## WRITTEN EXERCISE
Collect each line of the material below that contains the word "Where", and copy every such line in full.

## PROVIDED INFORMATION
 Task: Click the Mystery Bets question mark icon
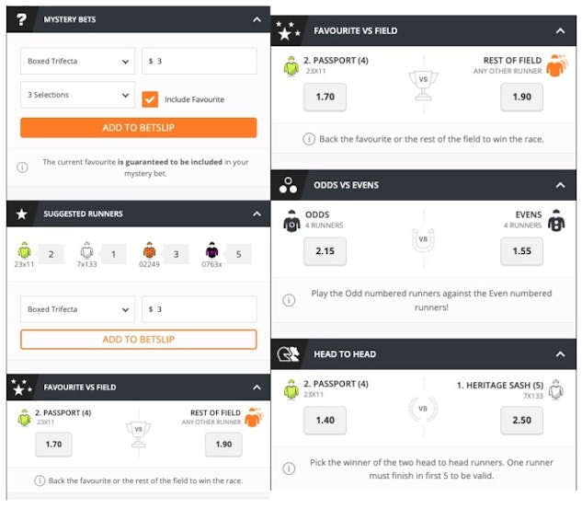point(21,19)
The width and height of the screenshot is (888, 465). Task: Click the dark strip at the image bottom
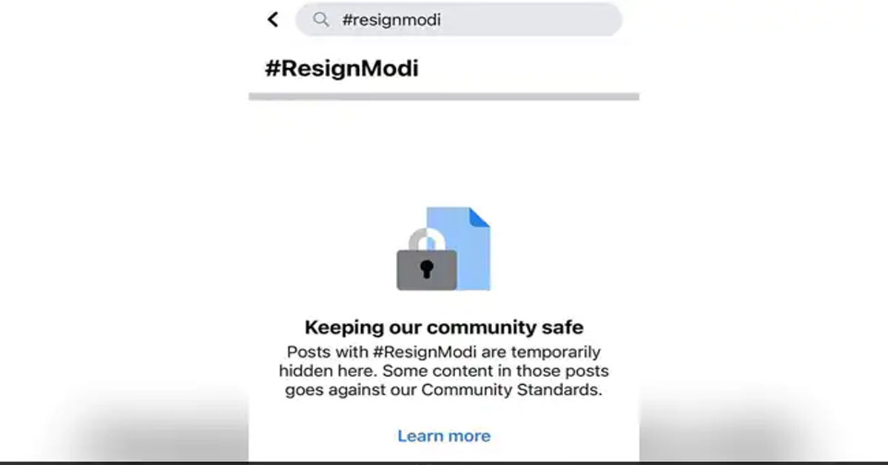444,462
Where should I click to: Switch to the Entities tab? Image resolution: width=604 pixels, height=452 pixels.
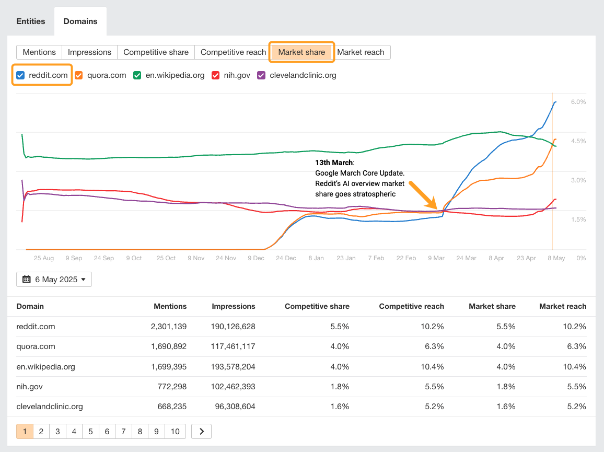coord(30,21)
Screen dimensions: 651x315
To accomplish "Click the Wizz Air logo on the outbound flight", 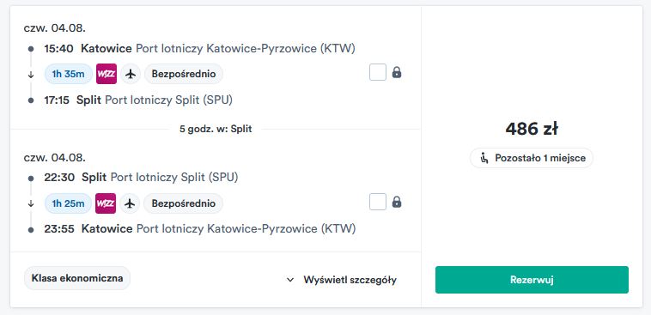I will [106, 74].
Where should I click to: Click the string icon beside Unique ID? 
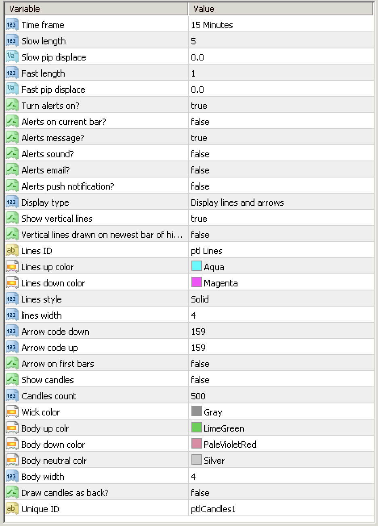coord(12,509)
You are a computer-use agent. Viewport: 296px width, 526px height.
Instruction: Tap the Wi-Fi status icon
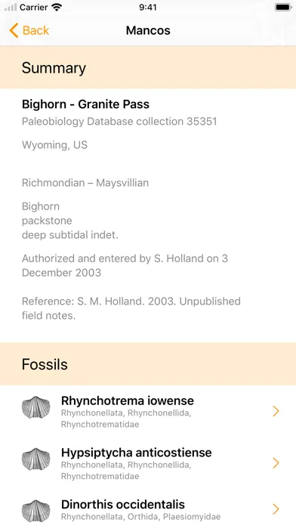click(57, 8)
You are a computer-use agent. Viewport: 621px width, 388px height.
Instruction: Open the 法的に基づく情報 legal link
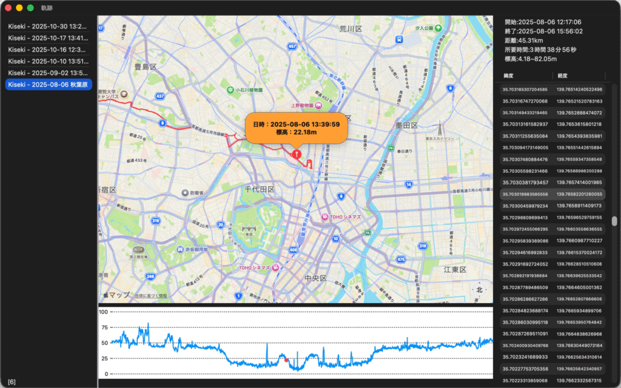(x=151, y=295)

## SOLUTION FOR THIS TASK
Where should I click to: Switch to the Entities tab? Image resolution: width=604 pixels, height=452 pixels.
Where should I click to: Click the string icon beside Unique ID? 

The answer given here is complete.